Barack Obama defends his decision not to use term Islamic terrorism
US President Barack Obama has defended his decision not to use the term 'Islamic terrorism', saying it is a "sort of manufactured" issue and there is no religious rationale to associate Islam with those who kill people.
Washington: US President Barack Obama has defended his decision not to use the term 'Islamic terrorism', saying it is a "sort of manufactured" issue and there is no religious rationale to associate Islam with those who kill people.
"The truth of the matter is, is that this is an issue that has been sort of manufactured, because there is no doubt that where we see terrorist organisations like al Qaeda or ISIL, they have perverted and distorted and tried to claim the mantle of Islam as an excuse for basically barbarism and death," Obama said at a military town hall in Virginia.
"These are people who kill children, kill Muslims, take sex slaves. There's no religious rationale that would justify in any way any of the things that they do," he said.
Obama said he has been careful to make sure he does not lump these "murderers" into the billion Muslims that exist around the world, including in this country, who are peaceful, who are responsible, who in this country are troops and police officers and firefighters and teachers and neighbours and friends.
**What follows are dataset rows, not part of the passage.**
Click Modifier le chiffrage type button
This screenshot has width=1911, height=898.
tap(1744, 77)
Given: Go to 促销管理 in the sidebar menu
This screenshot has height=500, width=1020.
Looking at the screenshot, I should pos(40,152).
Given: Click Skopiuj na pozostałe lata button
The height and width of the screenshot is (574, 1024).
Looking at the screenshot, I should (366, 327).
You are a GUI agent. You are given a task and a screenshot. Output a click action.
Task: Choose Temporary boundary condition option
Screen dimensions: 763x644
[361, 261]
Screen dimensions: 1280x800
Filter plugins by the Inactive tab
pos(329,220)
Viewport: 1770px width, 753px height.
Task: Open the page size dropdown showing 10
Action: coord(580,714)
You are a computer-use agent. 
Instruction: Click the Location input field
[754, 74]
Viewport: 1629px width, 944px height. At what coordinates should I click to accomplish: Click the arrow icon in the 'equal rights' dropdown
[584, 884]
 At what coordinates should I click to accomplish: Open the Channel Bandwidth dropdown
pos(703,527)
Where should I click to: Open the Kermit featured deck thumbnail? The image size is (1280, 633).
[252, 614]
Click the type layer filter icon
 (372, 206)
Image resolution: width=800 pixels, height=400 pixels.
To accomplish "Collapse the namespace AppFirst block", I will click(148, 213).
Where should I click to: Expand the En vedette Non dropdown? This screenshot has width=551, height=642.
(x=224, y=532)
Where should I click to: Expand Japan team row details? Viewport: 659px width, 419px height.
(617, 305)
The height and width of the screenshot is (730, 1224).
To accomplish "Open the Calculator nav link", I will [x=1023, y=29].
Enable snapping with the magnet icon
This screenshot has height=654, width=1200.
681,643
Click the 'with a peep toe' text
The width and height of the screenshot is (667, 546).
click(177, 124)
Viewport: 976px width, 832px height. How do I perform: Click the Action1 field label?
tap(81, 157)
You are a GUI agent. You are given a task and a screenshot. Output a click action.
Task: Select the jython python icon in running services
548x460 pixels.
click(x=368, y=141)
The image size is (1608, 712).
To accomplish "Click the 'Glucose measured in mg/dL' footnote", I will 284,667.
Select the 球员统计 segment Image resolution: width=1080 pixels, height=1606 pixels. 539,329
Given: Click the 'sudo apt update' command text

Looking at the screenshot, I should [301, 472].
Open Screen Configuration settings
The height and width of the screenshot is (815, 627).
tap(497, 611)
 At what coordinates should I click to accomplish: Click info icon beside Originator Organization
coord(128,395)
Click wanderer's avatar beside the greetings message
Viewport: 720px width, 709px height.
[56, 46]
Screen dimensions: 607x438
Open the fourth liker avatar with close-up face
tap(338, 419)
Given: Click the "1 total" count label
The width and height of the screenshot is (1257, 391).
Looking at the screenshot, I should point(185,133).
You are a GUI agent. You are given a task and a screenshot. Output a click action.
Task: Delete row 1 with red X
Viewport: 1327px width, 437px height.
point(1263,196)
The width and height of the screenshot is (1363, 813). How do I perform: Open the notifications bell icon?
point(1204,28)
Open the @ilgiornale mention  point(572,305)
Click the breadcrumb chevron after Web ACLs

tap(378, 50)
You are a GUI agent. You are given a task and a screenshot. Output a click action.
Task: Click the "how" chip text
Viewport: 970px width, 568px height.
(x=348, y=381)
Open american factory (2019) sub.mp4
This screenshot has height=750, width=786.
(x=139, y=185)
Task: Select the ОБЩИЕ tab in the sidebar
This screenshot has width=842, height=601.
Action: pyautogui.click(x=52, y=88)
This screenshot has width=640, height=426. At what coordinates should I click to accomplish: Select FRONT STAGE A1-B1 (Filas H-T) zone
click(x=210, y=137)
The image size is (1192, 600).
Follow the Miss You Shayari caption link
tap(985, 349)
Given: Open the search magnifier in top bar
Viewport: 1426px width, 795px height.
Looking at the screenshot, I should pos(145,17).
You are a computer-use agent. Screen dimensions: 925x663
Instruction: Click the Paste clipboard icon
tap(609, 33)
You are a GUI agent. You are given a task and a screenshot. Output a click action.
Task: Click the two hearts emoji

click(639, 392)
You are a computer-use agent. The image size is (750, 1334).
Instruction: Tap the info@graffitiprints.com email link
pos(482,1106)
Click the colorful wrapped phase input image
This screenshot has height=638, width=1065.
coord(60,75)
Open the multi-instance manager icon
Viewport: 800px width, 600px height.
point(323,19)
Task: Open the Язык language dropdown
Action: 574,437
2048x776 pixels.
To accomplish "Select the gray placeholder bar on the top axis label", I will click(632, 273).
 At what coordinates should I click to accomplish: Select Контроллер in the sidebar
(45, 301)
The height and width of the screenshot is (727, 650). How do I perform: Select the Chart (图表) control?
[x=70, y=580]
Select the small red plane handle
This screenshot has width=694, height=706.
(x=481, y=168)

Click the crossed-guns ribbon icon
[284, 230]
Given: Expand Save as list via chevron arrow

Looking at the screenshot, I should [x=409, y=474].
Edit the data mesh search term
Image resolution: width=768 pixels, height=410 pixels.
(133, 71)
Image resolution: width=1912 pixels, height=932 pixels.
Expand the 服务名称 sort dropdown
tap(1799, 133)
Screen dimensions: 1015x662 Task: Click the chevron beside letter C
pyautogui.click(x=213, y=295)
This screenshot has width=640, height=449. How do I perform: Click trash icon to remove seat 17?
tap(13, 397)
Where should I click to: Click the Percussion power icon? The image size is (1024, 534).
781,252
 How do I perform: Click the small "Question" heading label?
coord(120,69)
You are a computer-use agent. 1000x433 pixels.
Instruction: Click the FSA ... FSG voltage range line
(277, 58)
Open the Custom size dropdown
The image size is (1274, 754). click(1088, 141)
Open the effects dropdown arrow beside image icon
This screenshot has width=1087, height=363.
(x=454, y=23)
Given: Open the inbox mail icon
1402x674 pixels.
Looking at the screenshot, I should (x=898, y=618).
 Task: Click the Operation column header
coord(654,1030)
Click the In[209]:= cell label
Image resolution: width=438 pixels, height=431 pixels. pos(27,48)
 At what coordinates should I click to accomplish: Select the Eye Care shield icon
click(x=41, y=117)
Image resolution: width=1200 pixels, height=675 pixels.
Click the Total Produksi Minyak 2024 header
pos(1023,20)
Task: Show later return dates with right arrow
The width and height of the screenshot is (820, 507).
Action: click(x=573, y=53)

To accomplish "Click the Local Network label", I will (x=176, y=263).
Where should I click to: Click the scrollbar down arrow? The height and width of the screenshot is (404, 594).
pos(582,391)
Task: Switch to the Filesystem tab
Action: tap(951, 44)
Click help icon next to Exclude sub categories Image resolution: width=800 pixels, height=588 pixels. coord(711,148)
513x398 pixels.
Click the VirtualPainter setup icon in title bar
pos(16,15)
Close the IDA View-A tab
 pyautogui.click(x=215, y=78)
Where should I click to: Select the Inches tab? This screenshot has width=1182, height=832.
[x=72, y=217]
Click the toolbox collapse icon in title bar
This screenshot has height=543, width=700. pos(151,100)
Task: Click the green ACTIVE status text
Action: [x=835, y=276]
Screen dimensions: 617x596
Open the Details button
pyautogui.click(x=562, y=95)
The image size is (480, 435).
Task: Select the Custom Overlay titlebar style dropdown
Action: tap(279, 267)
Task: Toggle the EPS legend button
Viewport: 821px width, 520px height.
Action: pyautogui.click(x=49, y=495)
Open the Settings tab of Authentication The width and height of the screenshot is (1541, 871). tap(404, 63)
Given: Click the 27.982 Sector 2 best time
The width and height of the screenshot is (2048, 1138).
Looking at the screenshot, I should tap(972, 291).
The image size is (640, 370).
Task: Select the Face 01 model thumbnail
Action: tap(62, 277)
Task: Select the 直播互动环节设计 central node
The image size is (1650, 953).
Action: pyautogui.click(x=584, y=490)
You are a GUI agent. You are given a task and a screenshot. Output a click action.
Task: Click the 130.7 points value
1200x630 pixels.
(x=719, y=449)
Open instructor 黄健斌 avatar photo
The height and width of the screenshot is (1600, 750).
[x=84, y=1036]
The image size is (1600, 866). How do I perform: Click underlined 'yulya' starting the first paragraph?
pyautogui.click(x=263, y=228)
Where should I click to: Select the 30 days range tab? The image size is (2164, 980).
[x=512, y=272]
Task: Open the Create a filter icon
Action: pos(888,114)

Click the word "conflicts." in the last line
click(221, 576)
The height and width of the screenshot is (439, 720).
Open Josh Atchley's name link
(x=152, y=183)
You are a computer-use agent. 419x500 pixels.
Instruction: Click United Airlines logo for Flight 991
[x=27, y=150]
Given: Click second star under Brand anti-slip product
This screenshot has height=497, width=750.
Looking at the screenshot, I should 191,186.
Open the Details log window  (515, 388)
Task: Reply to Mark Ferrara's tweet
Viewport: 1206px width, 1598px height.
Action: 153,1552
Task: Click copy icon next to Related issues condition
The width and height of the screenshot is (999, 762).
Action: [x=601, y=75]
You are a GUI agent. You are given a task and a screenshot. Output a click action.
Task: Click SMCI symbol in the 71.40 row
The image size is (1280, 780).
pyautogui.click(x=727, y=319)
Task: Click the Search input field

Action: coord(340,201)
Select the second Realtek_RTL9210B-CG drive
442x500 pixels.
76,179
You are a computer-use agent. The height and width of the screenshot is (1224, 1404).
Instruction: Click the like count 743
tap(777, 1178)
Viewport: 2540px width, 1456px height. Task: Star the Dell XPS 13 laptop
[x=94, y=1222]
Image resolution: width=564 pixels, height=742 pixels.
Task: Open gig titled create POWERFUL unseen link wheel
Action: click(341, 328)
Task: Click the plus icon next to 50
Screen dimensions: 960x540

"What I learned from listening to some of these Muslim families both in the United States and overseas is that when you start calling these organisations 'Islamic terrorists', the way it's heard, the way it's received by our friends and allies around the world is that somehow Islam is terroristic."
"That then makes them feel as if they're under attack. In some cases, it makes it harder for us to get their cooperation in fighting terrorism," Obama said in response to a question.
"If somebody uses the phrase 'Islamic terrorism' that it's a huge deal? No There's no doubt that these folks think that -- and claim that they're speaking for Islam. But I don't want to validate what they do."
Obama said even some people "aspiring" to be president should refrain from such language. He said religious tests for immigration were a "slippery slope."
"The dangers where we get loose in this language, particularly when a president or people aspiring to become president get loose with this language, you can see in some of the languages that we use -- in talking about Muslim-Americans here, and the notion that somehow we'd start having religious tests in who can come in the country, and who's investigated, and whether the Bill of Rights applies to them in the same way," he said.